4. The execution, delivery, and performance by Purchaser of
Purchaser's Documents do not and will not result in any breach of the
Partnership Agreement of Purchaser.
5. The consummation of the transactions contemplated by the
Purchaser's Documents will not conflict with or result in a breach of any
applicable law, statute, ordinance, regulation, order, writ, injunction, decree
or judgment of any court or governmental instrumentality, domestic or foreign.
6. Except as disclosed in the Contract, to our knowledge no consent,
approval, waiver, authorization, or act of, or the making by Purchaser of any
registration, filing, or declaration with any Governmental Authority is required
for the valid execution and delivery by Purchaser of the Contract or the
consummation of the transactions contemplated thereby.

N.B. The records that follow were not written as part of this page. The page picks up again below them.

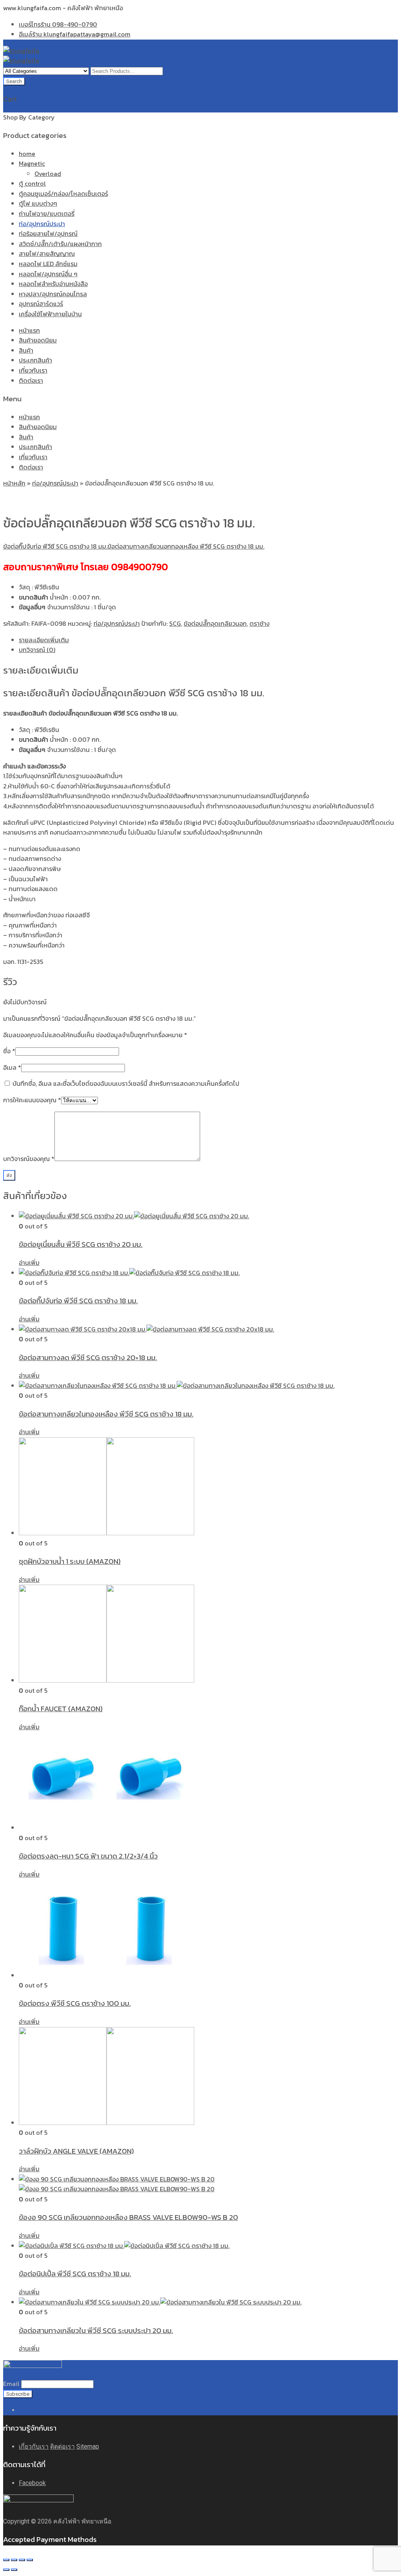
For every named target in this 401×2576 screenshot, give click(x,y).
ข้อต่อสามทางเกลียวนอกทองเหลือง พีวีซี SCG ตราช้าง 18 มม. (185, 546)
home (27, 153)
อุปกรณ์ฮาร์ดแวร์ (41, 303)
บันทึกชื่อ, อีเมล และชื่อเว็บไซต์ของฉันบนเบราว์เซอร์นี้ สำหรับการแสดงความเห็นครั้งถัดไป (126, 1083)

To render the foregoing opinions, we have relied, as to various
questions of fact material to such opinions, upon the representations made in
Purchaser's Documents and upon the certificates of officers of Purchaser. We
also have examined originals, copies of originals certified to our satisfaction,
of such agreements, documents, certificates, and other statements of government
officials and other instruments, have examined such questions of law and have
satisfied ourselves as to such matters of fact as we have considered relevant
and necessary as a basis for this opinion. We have assumed the authenticity of
all documents submitted to use as originals, the genuineness of all signatures,
the legal capacity of all natural persons, and the conformity with the original
documents of any copies thereof submitted to us for our examination.
This opinion is limited to the federal laws of the United States of
America, the laws of the State of Hawaii, and Delaware limited partnership law.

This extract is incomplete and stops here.